-- Data follows --

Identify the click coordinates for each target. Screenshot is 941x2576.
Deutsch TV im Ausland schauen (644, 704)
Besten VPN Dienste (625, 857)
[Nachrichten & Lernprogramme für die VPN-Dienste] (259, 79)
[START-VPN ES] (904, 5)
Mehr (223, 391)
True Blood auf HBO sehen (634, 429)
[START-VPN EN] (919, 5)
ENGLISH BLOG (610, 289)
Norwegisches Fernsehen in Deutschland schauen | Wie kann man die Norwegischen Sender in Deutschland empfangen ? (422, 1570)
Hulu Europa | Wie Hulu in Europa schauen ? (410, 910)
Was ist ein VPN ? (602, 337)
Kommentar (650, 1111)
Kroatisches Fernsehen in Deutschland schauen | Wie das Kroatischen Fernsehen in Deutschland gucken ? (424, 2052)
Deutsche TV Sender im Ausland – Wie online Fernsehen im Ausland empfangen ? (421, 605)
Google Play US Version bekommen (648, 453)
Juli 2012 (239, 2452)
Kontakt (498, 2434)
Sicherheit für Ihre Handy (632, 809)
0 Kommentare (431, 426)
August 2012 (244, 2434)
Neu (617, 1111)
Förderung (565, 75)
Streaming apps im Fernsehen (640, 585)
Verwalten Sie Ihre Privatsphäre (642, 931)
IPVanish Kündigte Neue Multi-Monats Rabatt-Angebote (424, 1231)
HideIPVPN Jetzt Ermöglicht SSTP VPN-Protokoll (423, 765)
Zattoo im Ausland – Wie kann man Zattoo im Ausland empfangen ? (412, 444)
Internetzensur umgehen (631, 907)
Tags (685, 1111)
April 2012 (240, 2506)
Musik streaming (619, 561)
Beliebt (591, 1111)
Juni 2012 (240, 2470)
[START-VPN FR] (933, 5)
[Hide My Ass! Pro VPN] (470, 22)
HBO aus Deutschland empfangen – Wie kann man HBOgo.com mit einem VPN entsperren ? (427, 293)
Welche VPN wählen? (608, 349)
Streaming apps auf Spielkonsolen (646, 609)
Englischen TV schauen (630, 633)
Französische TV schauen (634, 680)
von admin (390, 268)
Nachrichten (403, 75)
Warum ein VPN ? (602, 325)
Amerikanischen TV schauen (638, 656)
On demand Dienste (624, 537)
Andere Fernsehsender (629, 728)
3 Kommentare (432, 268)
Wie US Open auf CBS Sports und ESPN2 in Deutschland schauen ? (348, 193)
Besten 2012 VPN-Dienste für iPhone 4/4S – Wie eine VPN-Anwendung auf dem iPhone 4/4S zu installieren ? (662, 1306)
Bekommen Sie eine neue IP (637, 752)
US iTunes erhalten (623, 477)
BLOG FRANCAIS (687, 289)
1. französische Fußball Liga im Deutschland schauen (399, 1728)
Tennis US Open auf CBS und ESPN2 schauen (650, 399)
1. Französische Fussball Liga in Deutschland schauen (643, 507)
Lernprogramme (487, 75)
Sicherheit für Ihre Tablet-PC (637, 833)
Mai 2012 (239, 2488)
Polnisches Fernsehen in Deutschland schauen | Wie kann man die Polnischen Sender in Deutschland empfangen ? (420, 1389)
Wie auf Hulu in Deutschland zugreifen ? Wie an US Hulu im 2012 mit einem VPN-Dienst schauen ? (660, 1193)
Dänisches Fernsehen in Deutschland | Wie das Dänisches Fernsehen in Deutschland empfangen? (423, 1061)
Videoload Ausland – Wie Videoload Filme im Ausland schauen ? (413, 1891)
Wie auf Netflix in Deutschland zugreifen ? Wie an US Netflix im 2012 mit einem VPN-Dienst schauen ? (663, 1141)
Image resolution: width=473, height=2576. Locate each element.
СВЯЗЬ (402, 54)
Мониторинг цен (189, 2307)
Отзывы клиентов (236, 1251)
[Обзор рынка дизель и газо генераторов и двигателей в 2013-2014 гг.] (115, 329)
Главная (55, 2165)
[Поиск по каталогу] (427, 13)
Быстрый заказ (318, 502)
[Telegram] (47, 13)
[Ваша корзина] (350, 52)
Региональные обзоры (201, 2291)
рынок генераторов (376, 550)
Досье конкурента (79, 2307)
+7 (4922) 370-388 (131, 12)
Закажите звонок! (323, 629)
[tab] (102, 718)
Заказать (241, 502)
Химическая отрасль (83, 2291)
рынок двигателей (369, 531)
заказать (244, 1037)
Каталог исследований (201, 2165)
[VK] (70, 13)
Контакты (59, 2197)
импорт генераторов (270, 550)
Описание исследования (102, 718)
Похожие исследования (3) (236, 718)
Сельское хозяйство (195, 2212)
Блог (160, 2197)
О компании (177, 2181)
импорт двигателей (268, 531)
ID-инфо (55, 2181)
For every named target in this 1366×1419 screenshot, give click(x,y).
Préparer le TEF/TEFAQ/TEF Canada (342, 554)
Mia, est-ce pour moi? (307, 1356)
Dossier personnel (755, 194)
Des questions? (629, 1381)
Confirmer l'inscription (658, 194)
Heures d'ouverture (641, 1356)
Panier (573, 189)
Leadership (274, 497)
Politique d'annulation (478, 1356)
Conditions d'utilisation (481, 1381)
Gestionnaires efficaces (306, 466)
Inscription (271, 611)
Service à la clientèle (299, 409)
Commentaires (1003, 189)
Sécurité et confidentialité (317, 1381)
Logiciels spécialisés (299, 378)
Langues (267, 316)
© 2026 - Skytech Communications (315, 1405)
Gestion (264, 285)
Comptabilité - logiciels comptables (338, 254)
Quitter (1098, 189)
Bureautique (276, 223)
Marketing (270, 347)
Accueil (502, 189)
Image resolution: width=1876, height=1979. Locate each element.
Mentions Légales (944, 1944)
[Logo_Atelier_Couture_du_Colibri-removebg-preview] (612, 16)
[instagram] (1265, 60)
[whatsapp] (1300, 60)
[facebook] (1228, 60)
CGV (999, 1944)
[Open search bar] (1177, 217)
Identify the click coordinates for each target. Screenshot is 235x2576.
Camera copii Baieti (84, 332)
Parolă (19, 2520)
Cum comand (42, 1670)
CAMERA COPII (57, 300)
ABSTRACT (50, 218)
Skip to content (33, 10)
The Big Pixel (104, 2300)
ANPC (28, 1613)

-- Data concluded --

▶ _Problem to solve_
The lines needed are those in the data above that hold the string "Fernsehen"; copy each of them.

▶ _Answer below_
Norwegisches Fernsehen in Deutschland schauen | Wie kann man die Norwegischen Sender in Deutschland empfangen ? (422, 1570)
Kroatisches Fernsehen in Deutschland schauen | Wie das Kroatischen Fernsehen in Deutschland gucken ? (424, 2052)
Deutsche TV Sender im Ausland – Wie online Fernsehen im Ausland empfangen ? (421, 605)
Streaming apps im Fernsehen (640, 585)
Polnisches Fernsehen in Deutschland schauen | Wie kann man die Polnischen Sender in Deutschland empfangen ? (420, 1389)
Dänisches Fernsehen in Deutschland | Wie das Dänisches Fernsehen in Deutschland empfangen? (423, 1061)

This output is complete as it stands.